In the entries that follow, find each line with the word "Wiki" and copy it.

Stored data entries:
[Start of Attachment]
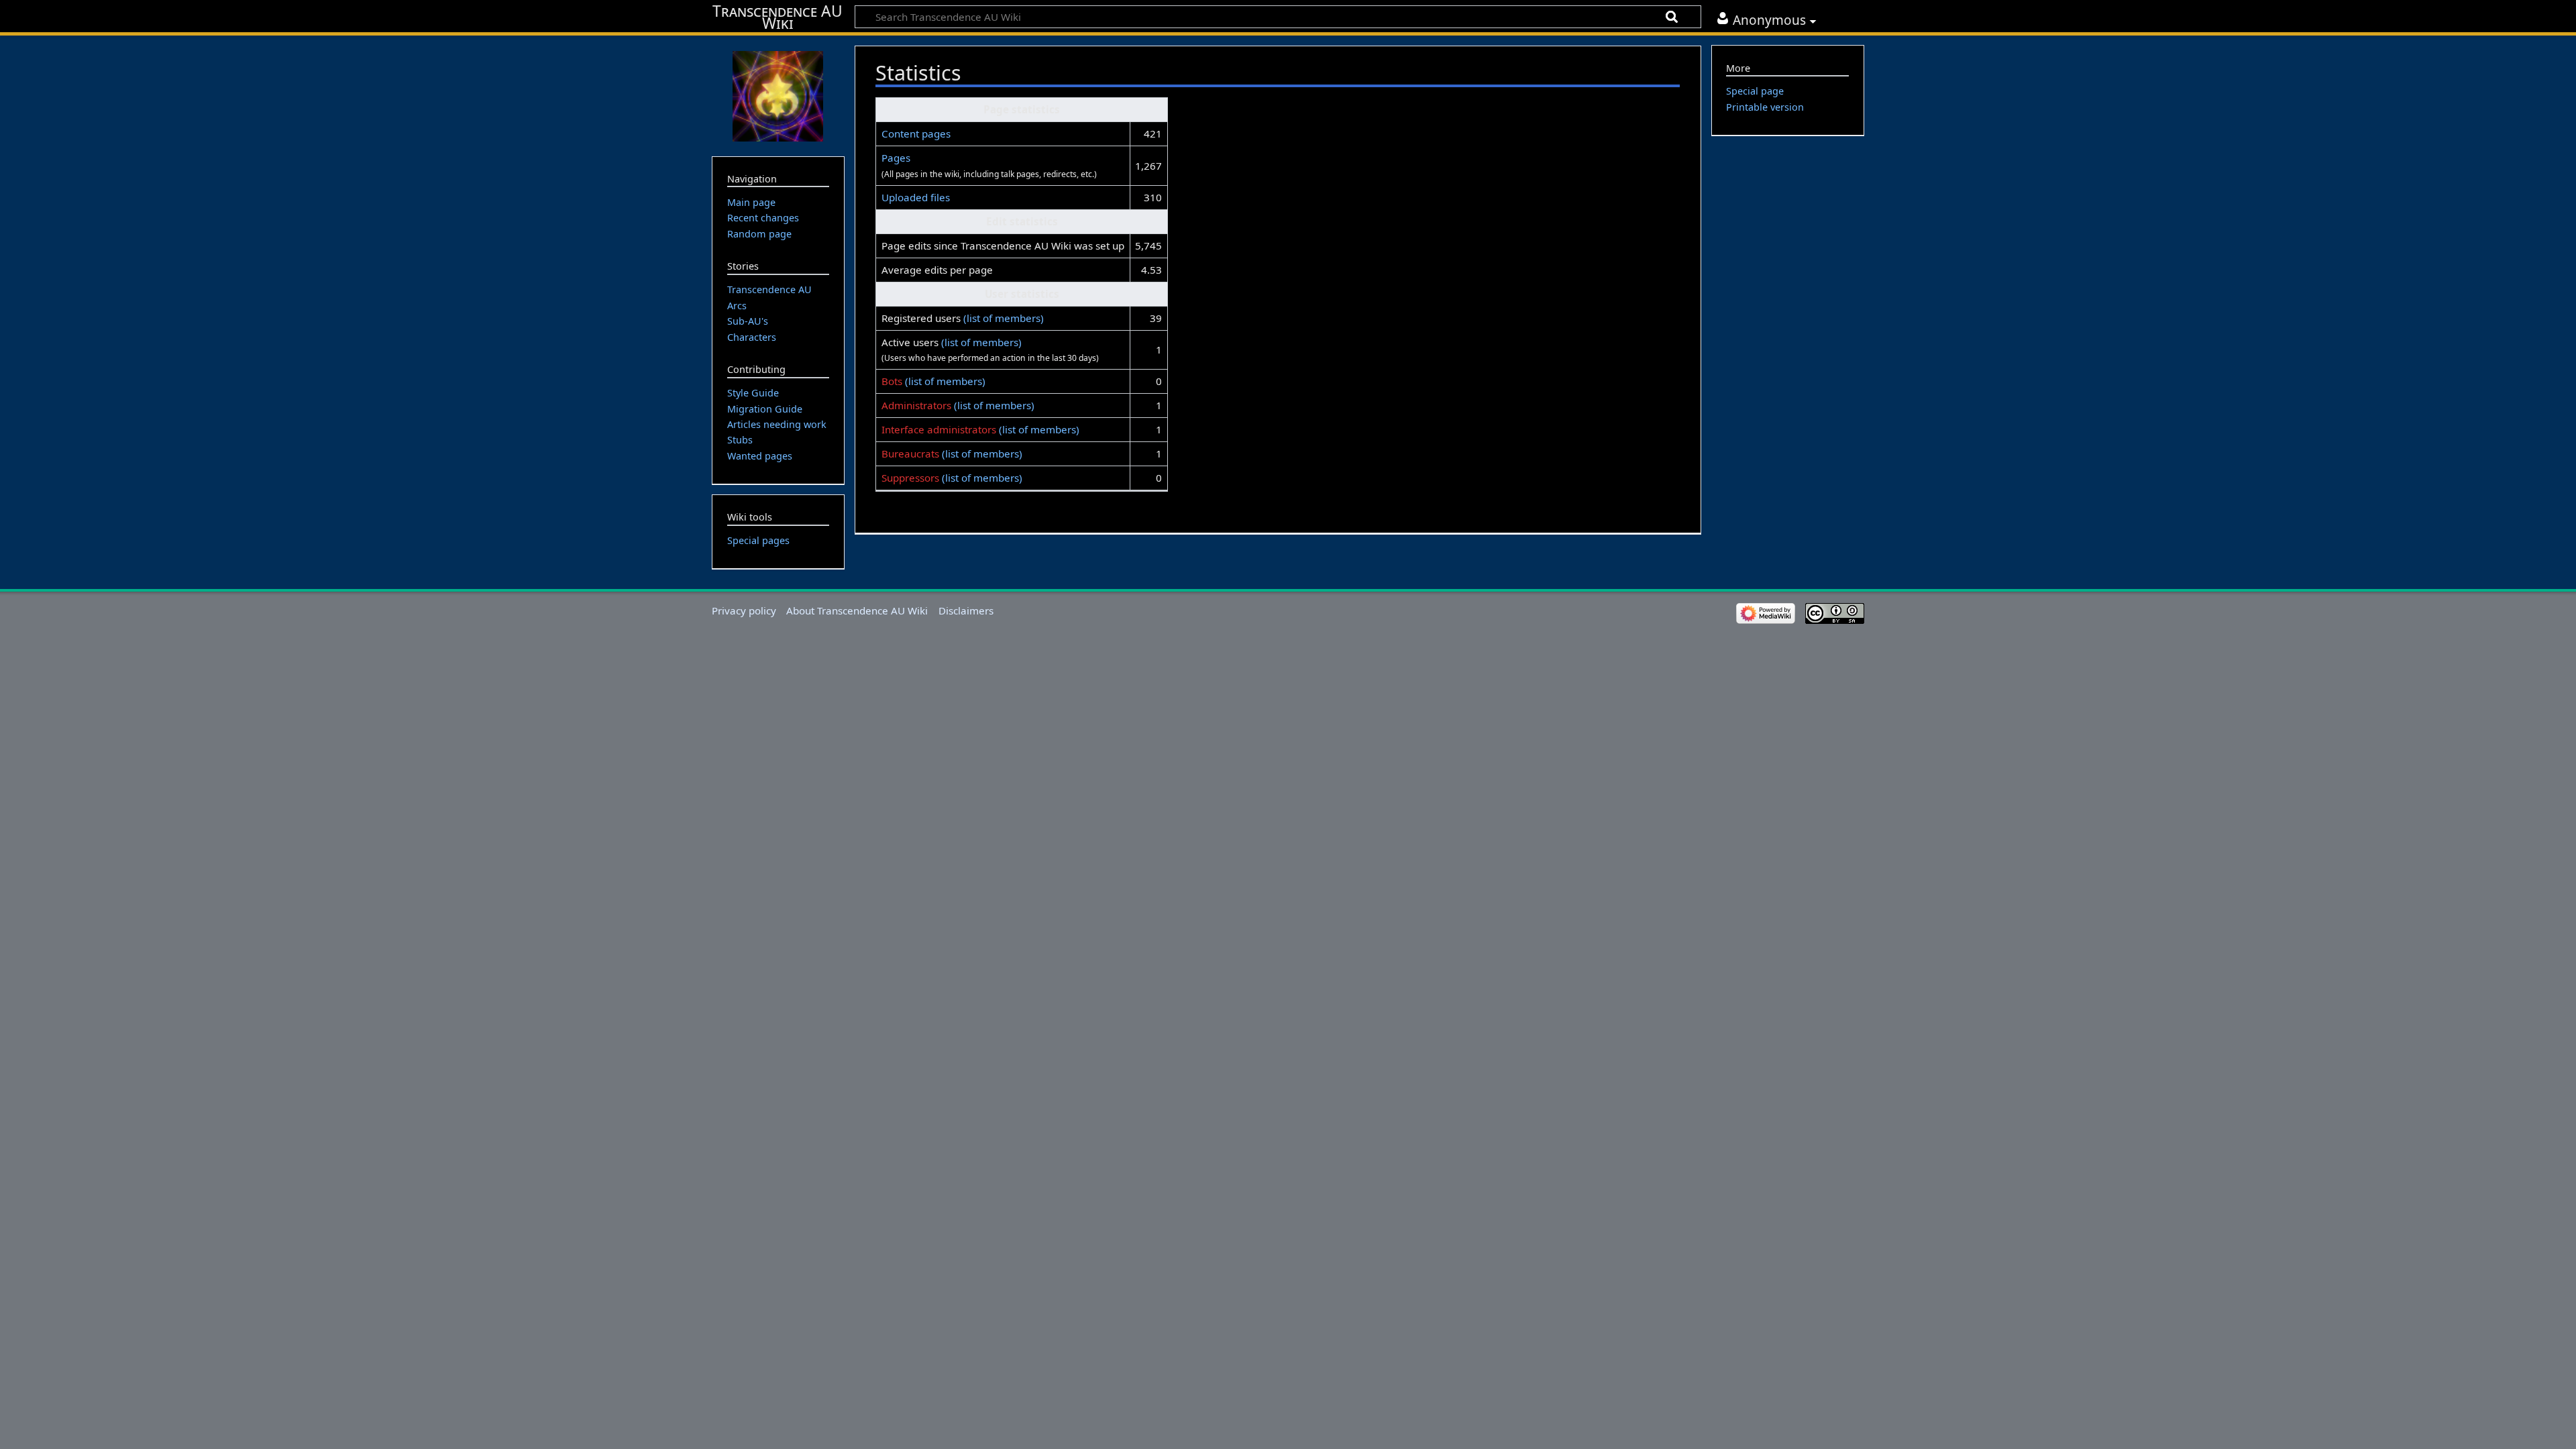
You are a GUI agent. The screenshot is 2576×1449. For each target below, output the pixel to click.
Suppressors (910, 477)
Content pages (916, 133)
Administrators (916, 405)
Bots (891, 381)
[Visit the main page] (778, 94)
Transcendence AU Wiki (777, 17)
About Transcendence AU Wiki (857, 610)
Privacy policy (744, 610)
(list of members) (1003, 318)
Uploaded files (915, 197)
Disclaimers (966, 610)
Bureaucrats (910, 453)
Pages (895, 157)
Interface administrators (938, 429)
[End of Attachment]
§ Response to this task:
Transcendence AU Wiki (777, 17)
About Transcendence AU Wiki (857, 610)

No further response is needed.